━━━ DATA RECORDS

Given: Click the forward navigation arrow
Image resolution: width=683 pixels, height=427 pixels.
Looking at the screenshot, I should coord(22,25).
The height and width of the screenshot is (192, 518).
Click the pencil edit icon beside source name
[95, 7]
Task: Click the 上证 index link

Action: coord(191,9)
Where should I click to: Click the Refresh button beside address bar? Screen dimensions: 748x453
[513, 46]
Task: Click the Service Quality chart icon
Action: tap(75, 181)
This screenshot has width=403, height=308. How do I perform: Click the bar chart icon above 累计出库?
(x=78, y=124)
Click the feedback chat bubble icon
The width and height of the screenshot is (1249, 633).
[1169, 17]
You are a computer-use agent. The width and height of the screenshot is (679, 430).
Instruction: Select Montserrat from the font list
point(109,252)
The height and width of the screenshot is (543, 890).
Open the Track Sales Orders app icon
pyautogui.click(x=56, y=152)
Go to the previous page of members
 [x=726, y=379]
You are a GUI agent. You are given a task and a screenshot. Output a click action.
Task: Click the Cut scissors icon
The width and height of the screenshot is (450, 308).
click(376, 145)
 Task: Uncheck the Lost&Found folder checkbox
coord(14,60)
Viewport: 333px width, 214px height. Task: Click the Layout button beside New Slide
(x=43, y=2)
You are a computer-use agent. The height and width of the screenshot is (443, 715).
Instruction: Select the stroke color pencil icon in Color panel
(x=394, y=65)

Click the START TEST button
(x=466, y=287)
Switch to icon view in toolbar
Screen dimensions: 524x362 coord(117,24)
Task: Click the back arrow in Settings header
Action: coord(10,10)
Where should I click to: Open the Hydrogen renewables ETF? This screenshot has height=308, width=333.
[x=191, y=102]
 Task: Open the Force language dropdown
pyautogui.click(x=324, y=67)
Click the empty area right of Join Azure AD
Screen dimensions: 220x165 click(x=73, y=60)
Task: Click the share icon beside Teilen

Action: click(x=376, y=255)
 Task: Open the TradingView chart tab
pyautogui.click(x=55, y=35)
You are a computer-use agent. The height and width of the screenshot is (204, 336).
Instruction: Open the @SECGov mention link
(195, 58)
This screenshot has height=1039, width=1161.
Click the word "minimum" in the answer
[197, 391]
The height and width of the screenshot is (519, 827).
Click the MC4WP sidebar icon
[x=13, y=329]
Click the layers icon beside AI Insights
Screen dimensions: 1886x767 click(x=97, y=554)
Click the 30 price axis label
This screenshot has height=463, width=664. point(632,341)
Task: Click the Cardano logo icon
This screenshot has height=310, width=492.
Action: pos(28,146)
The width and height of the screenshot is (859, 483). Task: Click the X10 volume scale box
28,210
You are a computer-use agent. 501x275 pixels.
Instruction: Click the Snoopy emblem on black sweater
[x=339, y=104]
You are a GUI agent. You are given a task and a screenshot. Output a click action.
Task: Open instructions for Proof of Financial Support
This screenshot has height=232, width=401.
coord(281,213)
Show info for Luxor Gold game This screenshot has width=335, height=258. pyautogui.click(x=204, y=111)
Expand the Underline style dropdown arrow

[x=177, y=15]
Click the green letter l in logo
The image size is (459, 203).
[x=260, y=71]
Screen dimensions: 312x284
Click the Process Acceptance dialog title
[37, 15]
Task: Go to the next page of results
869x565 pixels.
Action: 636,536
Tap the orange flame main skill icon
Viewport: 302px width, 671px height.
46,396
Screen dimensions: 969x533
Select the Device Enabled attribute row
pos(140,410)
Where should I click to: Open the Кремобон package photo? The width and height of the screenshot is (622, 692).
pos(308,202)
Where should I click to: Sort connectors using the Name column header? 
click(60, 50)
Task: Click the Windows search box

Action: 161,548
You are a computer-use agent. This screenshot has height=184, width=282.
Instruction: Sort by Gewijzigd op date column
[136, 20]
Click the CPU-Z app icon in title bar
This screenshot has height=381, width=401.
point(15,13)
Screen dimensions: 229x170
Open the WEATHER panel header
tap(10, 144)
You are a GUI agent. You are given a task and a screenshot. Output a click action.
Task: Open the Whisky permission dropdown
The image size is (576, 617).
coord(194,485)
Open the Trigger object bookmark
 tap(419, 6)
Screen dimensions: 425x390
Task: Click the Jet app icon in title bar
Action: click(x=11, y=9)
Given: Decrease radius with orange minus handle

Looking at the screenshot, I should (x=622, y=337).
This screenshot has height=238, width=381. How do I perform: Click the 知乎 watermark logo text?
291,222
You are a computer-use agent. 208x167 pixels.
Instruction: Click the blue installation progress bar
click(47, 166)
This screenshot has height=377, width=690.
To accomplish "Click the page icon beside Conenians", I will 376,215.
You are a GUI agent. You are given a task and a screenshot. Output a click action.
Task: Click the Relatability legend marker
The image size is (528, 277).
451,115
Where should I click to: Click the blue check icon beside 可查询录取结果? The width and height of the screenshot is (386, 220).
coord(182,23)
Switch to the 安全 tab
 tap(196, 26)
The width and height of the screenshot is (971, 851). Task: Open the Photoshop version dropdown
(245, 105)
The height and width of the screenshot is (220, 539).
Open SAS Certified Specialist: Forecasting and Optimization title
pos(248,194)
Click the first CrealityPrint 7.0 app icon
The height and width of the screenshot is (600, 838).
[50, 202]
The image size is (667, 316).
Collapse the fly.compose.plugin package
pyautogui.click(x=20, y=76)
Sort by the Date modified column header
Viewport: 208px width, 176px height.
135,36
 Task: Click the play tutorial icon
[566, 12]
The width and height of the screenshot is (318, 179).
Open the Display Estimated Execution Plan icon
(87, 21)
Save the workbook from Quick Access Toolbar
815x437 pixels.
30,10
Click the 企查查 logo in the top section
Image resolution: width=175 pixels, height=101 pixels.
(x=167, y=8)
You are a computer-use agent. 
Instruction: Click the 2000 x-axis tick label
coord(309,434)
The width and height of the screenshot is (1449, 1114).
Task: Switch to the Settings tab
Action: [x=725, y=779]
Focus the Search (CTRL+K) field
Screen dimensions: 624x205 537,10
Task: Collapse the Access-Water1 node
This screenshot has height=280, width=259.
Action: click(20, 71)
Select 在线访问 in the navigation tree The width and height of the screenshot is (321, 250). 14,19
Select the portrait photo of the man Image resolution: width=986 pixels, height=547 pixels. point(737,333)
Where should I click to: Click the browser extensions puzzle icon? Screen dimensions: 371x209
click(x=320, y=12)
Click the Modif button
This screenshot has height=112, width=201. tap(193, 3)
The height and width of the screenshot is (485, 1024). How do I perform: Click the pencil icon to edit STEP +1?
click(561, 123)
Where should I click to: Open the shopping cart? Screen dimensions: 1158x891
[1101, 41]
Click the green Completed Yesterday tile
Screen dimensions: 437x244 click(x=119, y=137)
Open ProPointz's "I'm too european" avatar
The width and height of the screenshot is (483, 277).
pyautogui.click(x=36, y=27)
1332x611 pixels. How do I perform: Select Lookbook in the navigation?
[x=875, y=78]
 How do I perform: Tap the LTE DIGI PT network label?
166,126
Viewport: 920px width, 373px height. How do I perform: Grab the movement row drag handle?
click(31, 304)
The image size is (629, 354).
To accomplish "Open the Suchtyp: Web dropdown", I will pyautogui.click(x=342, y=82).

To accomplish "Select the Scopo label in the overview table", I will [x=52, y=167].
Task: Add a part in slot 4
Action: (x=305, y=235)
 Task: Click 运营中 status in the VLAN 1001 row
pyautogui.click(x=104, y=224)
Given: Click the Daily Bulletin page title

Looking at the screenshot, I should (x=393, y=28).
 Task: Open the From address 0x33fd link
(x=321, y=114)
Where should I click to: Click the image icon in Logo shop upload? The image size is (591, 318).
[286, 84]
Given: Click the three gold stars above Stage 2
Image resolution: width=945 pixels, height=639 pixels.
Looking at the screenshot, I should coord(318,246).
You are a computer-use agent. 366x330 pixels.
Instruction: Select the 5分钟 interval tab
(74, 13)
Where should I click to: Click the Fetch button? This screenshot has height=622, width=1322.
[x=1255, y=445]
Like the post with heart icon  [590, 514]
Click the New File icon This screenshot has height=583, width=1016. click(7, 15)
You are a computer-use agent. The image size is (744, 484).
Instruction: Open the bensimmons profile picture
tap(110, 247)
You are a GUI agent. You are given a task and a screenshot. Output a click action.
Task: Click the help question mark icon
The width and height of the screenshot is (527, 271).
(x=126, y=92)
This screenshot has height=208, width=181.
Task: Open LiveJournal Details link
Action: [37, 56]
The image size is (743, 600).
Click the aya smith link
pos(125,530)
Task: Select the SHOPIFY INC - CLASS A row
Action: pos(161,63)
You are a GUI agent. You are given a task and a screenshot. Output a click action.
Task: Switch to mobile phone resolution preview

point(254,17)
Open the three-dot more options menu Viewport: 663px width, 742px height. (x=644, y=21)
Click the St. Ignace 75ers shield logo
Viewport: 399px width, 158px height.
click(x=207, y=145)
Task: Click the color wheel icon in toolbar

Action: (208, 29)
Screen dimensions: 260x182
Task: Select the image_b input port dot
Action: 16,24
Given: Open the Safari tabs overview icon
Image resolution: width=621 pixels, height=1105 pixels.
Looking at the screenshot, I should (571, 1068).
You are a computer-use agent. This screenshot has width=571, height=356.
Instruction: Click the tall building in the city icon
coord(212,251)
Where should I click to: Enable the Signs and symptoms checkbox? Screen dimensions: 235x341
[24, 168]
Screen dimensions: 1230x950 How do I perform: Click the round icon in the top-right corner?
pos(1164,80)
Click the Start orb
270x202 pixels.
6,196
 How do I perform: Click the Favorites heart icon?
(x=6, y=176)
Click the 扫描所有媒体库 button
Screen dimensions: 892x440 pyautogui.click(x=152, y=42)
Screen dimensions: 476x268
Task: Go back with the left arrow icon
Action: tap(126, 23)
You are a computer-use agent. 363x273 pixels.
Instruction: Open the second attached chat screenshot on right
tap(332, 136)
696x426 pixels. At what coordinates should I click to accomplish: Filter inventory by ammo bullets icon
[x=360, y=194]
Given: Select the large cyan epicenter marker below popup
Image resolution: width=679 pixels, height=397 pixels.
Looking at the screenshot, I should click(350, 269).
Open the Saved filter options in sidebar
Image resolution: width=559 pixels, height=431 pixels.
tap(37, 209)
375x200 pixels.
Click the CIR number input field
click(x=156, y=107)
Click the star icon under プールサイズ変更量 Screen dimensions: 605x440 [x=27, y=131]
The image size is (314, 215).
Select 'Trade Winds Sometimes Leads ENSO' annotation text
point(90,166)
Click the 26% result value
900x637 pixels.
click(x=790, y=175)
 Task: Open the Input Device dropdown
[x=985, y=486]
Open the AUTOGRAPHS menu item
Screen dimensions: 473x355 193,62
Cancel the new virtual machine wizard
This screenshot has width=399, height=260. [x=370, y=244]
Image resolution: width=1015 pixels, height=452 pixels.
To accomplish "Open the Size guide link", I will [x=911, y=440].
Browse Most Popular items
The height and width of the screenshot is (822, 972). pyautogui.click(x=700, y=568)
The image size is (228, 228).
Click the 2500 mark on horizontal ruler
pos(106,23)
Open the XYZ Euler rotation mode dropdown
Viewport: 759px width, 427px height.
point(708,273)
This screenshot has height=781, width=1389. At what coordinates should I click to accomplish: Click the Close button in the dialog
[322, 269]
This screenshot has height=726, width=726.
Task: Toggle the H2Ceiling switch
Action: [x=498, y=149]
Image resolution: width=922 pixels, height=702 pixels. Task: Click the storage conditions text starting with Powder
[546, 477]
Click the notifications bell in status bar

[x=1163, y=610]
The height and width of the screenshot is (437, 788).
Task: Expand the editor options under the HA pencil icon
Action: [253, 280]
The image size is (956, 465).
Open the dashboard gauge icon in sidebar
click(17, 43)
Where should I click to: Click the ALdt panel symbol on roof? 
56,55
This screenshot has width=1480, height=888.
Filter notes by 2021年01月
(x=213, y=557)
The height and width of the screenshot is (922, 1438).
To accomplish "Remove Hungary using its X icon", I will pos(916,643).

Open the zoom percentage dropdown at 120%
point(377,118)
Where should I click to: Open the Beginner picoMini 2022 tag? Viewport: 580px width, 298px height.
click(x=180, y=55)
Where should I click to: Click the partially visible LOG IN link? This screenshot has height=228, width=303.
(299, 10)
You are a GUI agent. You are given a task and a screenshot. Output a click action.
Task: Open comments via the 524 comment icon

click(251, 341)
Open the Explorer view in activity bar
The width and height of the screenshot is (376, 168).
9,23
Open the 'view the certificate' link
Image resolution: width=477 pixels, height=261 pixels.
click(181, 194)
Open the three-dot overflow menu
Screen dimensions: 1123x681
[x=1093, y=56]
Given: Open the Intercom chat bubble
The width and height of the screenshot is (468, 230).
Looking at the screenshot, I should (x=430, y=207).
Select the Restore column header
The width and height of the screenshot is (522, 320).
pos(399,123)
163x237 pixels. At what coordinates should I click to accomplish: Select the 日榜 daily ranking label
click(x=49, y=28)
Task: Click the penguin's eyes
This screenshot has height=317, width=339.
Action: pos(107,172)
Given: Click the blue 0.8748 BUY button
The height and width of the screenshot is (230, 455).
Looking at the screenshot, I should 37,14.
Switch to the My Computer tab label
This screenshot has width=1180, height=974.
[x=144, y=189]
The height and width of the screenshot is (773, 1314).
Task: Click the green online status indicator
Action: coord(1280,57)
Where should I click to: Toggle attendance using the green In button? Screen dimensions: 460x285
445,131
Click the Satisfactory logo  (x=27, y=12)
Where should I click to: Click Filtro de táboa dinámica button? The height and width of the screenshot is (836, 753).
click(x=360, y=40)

━━━━━━

■ YOUR OBJECTIVE ■
Could you restate, word for word, the lines above from the one with "Where should I click to: Click the blue" to the one with "The width and height of the screenshot is (318, 179).", both included?

■ RESPONSE TO THE TASK ■
Where should I click to: Click the blue check icon beside 可查询录取结果? The width and height of the screenshot is (386, 220).
coord(182,23)
Switch to the 安全 tab
 tap(196, 26)
The width and height of the screenshot is (971, 851). Task: Open the Photoshop version dropdown
(245, 105)
The height and width of the screenshot is (220, 539).
Open SAS Certified Specialist: Forecasting and Optimization title
pos(248,194)
Click the first CrealityPrint 7.0 app icon
The height and width of the screenshot is (600, 838).
[50, 202]
The image size is (667, 316).
Collapse the fly.compose.plugin package
pyautogui.click(x=20, y=76)
Sort by the Date modified column header
Viewport: 208px width, 176px height.
135,36
 Task: Click the play tutorial icon
[566, 12]
The width and height of the screenshot is (318, 179).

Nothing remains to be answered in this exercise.